What do you find to be the most ridiculous part of the horse world?
The blinding bling of Welly World.
Who or what is the greatest love of your life?
Where else would you like to live?
New Mexico is my home state, and I love it. I just wish the water wasn’t so hard!
What rider do you most admire?
Ernst Hoyos. He is a true horseman.
What do you consider your greatest achievement?
My children in life. Pikko del Cerro HU in the horse world.
What do you look for first in a stallion?
The combination of conformation, temperament and athleticism.
In a mare?
How she will complement the stallion.
How do you choose names for the foals?
It is a process. We use the initials of both parents and then keep playing until we come up with something that’s not obscene. It has to fit the baby as well!
What is your greatest fear?
Making Executive Platinum on American Airlines for the seventh year in a row.
What changes would you like to see in the breeding world?
That trainers would recognize the importance of breeders and what they can tell you about what you
What one item from your wardrobe best personifies you?
Where is your favorite place to travel?
Places that are sunny but not too hot!
What is your favorite meal?
Tortilla de patatas.
What item most frequently appears on your credit card statement?
What do you think is the biggest issue facing the world today?
Ignorance about how we are affecting the planet.
What three things are most likely to be found in your refrigerator at all times?
Water, butter and eggs.
In retrospect, what has been the best decision you’ve made in life?
My decision to spend my junior year of high school in Barcelona.
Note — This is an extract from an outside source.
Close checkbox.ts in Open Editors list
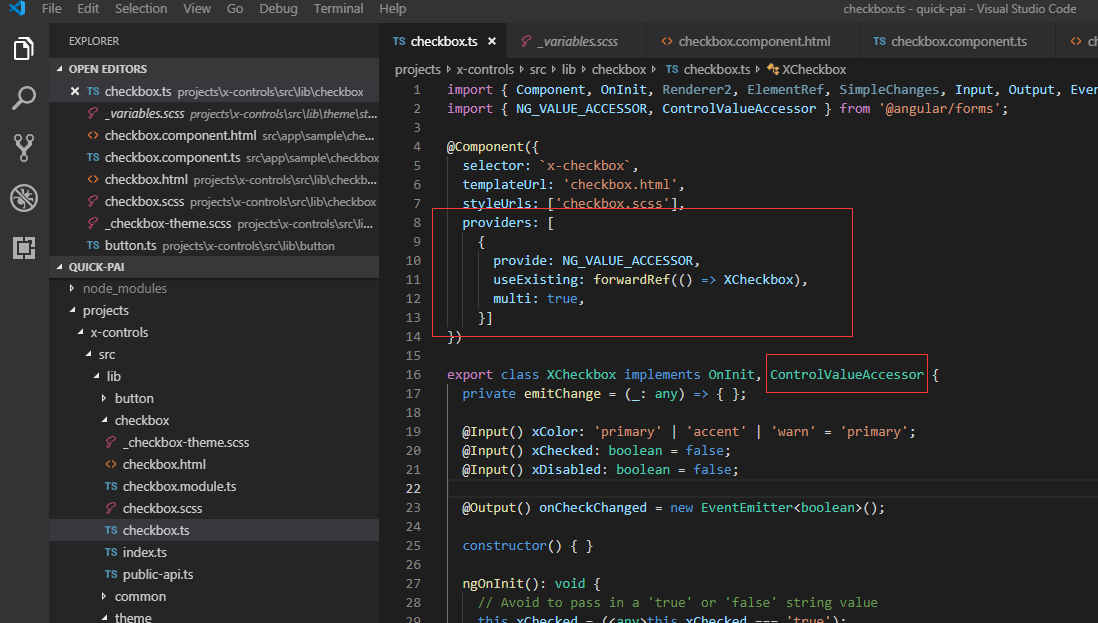Image resolution: width=1098 pixels, height=623 pixels. (x=75, y=92)
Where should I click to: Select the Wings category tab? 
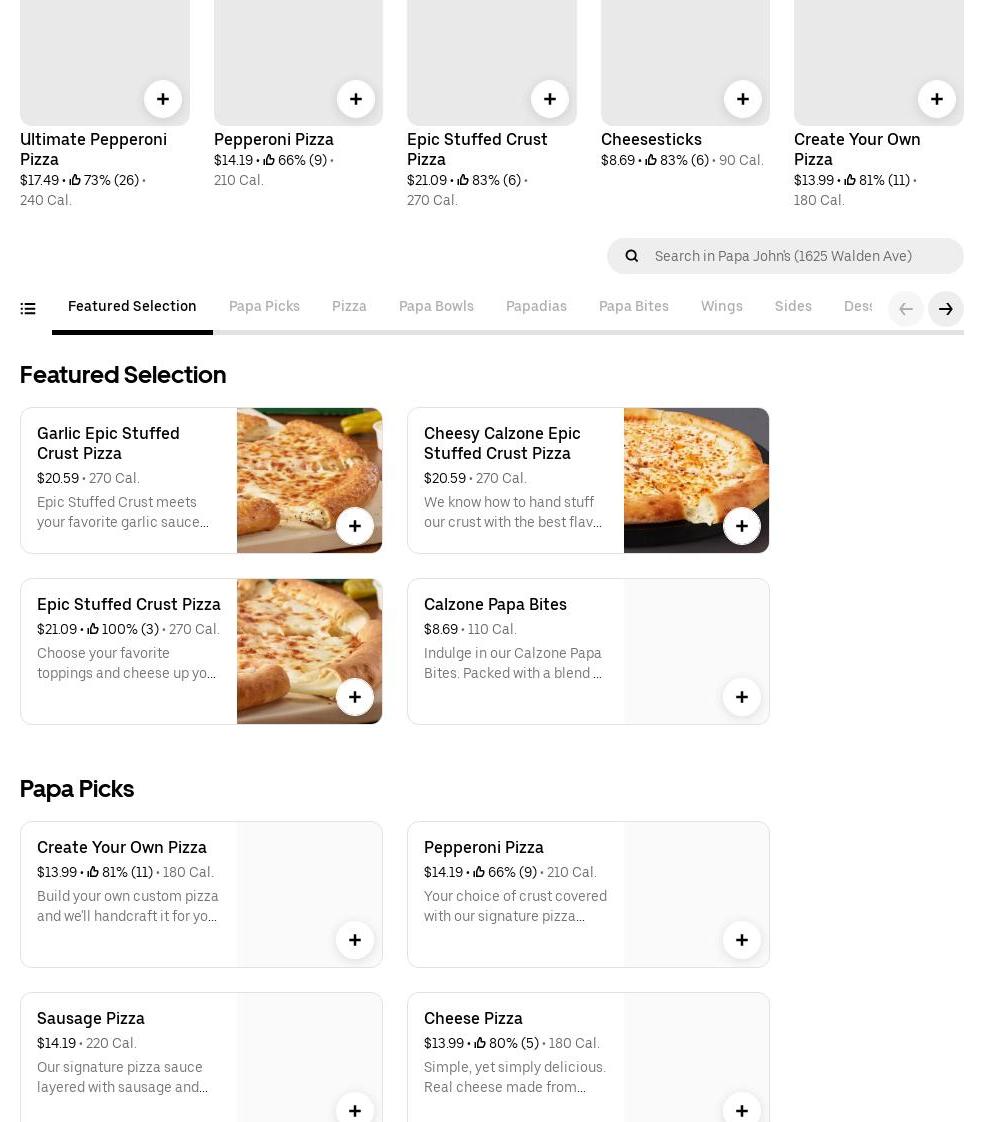(721, 306)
What characteristic do you value most in a horse?
Trust and honesty.
In a person?
Where will you be in 10 years?
What is your most treasured possession?
My grandfather’s silver horse trophy. I broke the second one riding it as a toddler!
What horse, other than your own, would you most like to own?
That horse has yet to be born. One of two horses, the offspring of Rocher and Pik L or the offspring of Brentina and Leonberg. Imagine those two U.S.-bred babies competing against each other at the Young Horse Championships!
If you enjoyed this article and would like to read more like it, consider subscribing. “Free Rein With: Anne Sparks” ran in the December 4, 2009 issue. Check out the table of contents to see what great stories are in the magazine this week.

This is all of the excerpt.